Камера представляла собой комнату без окон, с решеткой в двери, размером такой, что помещалось в ней свободно человек десять, а двадцать тоже бы поместилось, но если только битком, да и тридцать при желании можно было сюда впихнуть. Одним словом, стандартная камера для всякой «сволочи». «Сволочь» валялась на грязном полу, притулившись головами к стенам. Воняло от некоторых натуральной бомжатиной, кровяным и естественными испражнениями. Над «поганым» ведром, куда ходили сокамерники, Вова Мельник по большой нужде не присел ни разу. Все ж выводили его: то к Макогонову на разговор, то в штаб по документам и подписям — по пути и забегал.

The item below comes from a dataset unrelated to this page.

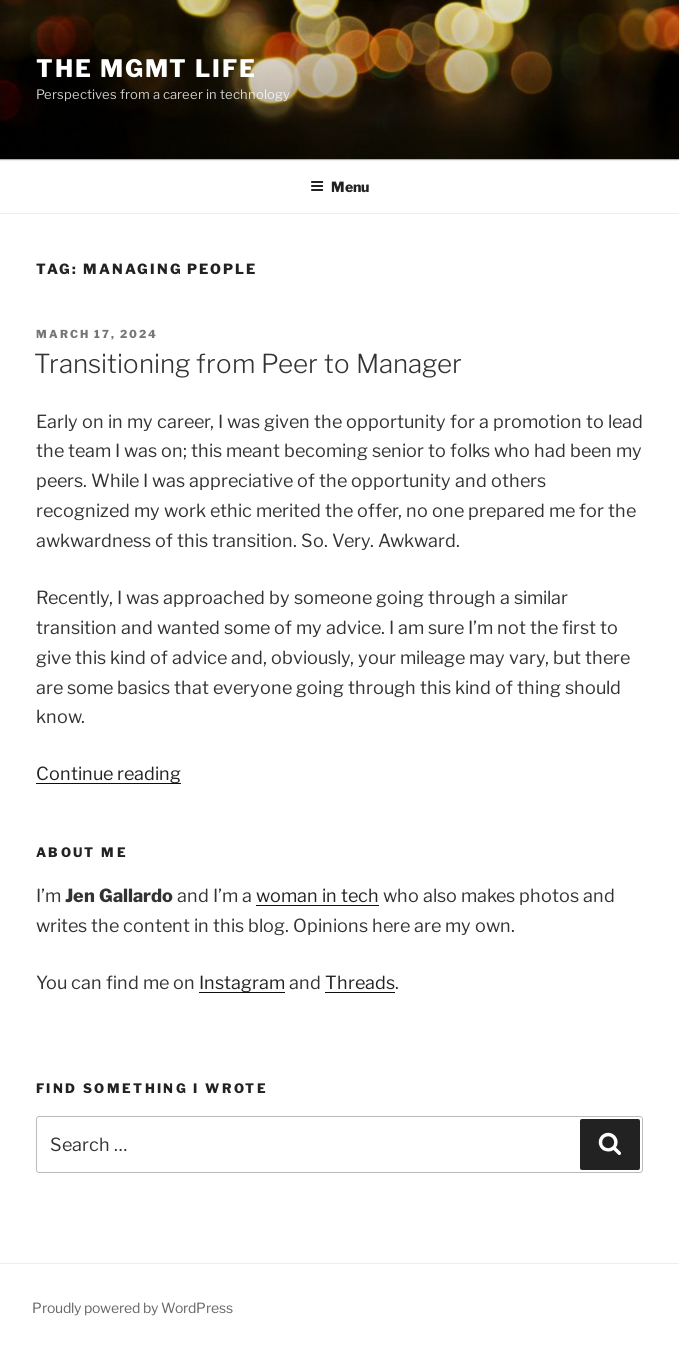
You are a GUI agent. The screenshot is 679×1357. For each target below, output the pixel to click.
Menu (339, 186)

Ведро переполнялось за сутки.
Пожурчал Мельник: мочой забрызгало пол и лежащего рядом с парашей полумертвого, измазанного кровью и калом человека. Заправив штаны и затянув ремень, Вова, пошатываясь, перешагивая через ноги и руки лежащих людей, добрался до своего угла, присел и, прижавшись затылком к холодному цементу, закрыл глаза.
Его глушануло… Он даже не помнил, как добирались до комендатуры, как волокли его в расположение. Повалили на койку, раздели и позвали Ксюху. Ксюха ощупала его, сказала, что жить будет, еще подмигнула. В голове его взрывались по одной и все вместе гранаты: «Ба-ах, ба-ба-бах!» — «Выходи!» — «Нэ виду!» — «Мельника завалили, будем мстить!» Савва предлагал подкурить травки, Тимоха выпить. Он решил выпить. Появился Макогонов, постоял, подумал. «День, чтобы прийти в себя», — сказал и ушел. Мельник понял слова командира привратно — пил день, второй. На третий опохмелился. Был вызван «на ковер» Макогоновым и предупрежден, что, если такое дело продолжится, вылетит он, Вова Мельник, с контракта, не взирая на все заслуги перед Родиной и разведкой. И пил-то он уже так — пивком оттягивался, но командир слово сдержал, сказал на четвертый день: «Пошел вон!» Коротко и ясно. Во взводе сожалели: «Вован, тебя предупреждали. Командир на принцип пошел. Знаешь же, как он за пьянку выходит из себя. Собирай, Вован, барахло».